Can a soprano shatter someone's spectacles by singing a loud, high note?

Discussion in 'Music Talk' started by alpha1, Oct 30, 2006.

  1. alpha1

    alpha1 I BLUES!

    https://www.phys.unsw.edu.au/~jw/musFAQ.html#shatter

    The answer is no, but the question is not as bizarre as it sounds. Consider the phenomenon of resonance. Some systems, such as a child on a swing or a wine glass, can vibrate and store energy of vibration at a particular frequency, their resonant frequency. I give my nephew on the swing a gentle push, then another, then another... after 20 pushes he is flying three metres in the air, which is far higher than I can throw him. The energy of all the successive pushes has been stored in the vibration.

    Some wine glasses can ring spectacularly at a particular frequency: give them a flick and a nearly pure sine wave sounds.
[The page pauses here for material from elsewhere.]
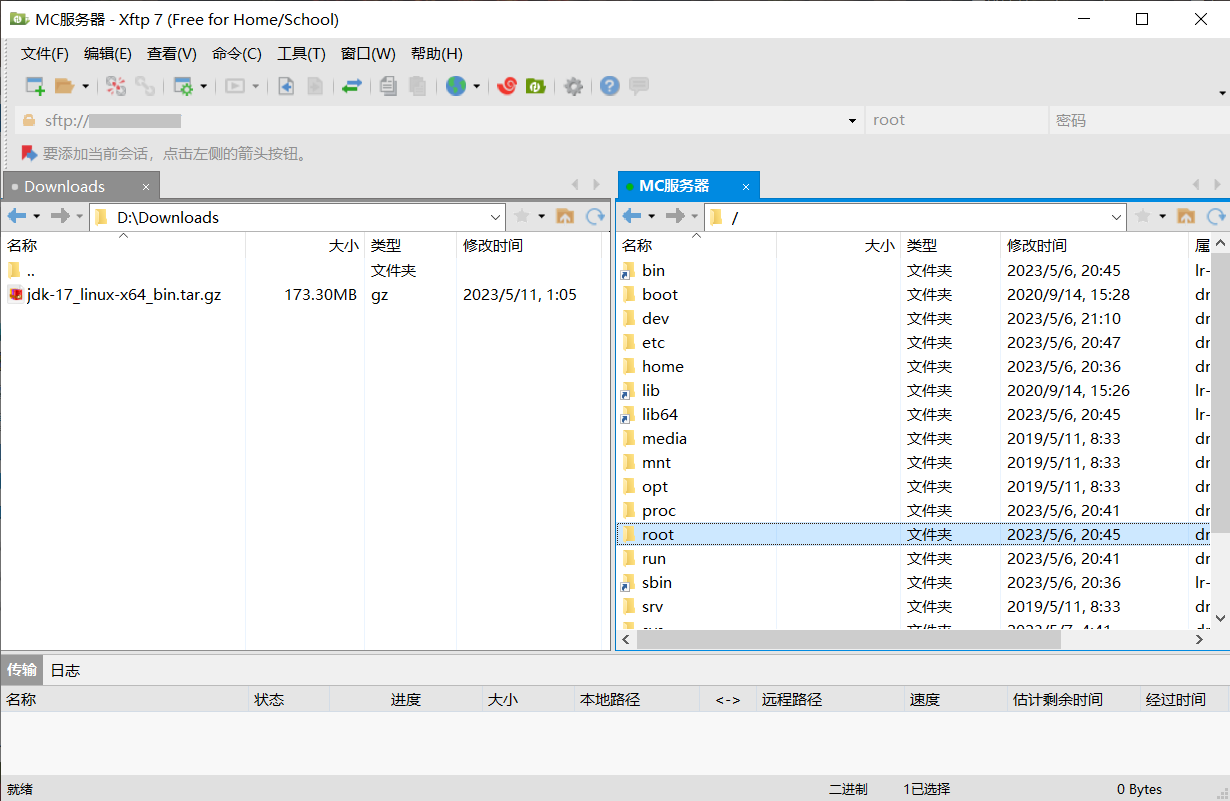
Task: Click the remote pane horizontal scrollbar
Action: point(848,639)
Suppose that the singer sings this frequency (it falls in the soprano range, and operatic sopranos are good at concentrating lots of energy in the fundamental frequency). A little sound energy gets stored in the glass with each vibration cycle and eventually a substantial amount of energy is stored in the glass, causing oscillations of large amplitude.

    If you use very high acoustic power from an amplifier and loudspeaker in a confined space, it is possible to break a wine glass. This is described by W.C. Walker in "The Physics Teacher", 1977 (Vol 15, pp. 294-296). A manufacturer of recording media once used a film clip of a glass being broken by highly amplified sound in an advertisement, and this may be the origin of the now widespread comic cliche of glass breaking when a singer sings.
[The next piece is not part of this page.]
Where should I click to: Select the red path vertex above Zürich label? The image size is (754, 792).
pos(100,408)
    Can a singer shatter a wine glass this way? I doubt it. The power output of a singer is less than 1 Watt. Of this, only a tiny fraction impinges on a wine glass in the auditorium, and, in most situations, the geometry is such that the wine glass is not strongly coupled to the sound wave. Further, the wine glass can lose energy both internally and by re-radiation, or just rattling. In any wine glasses I have touched, the resonance is just not that good. Mind you, I don't mix with the class that has really fine glassware!

    Late news. I was tipped off that a wine glass was shattered by an unamplified singer in a session of Mythbusters TV show. I've not seen the show, but the transcript suggests that the glass was held very close to the singer's mouth. This geometry could couple a substantial fraction of the singer's power into the glass. So don't expect it to happen under normal voice - wine glass geometries! ​

    As for spectacles, they hardly ring at all: the frames and attachments are too good at removing energy. Find a pair, give them a flick and see.

    However, resonance can do some much more spectacular things. A bridge constructed across Tacoma Narrows, Washington, had strong resonances. In November 1940, the wind excited these resonances so strongly that the bridge fell. The film of the event is shown to first year physics and engineering students around the world
     
  2. alpha1

    alpha1 I BLUES!

    I guess that sums up.

    Singers shattering glass is nothing but loads of Baloney!
     
  3. vedder

    vedder New Member

  4. alpha1

    alpha1 I BLUES!

    He used amplification :-|
    and he cannot sing that high too.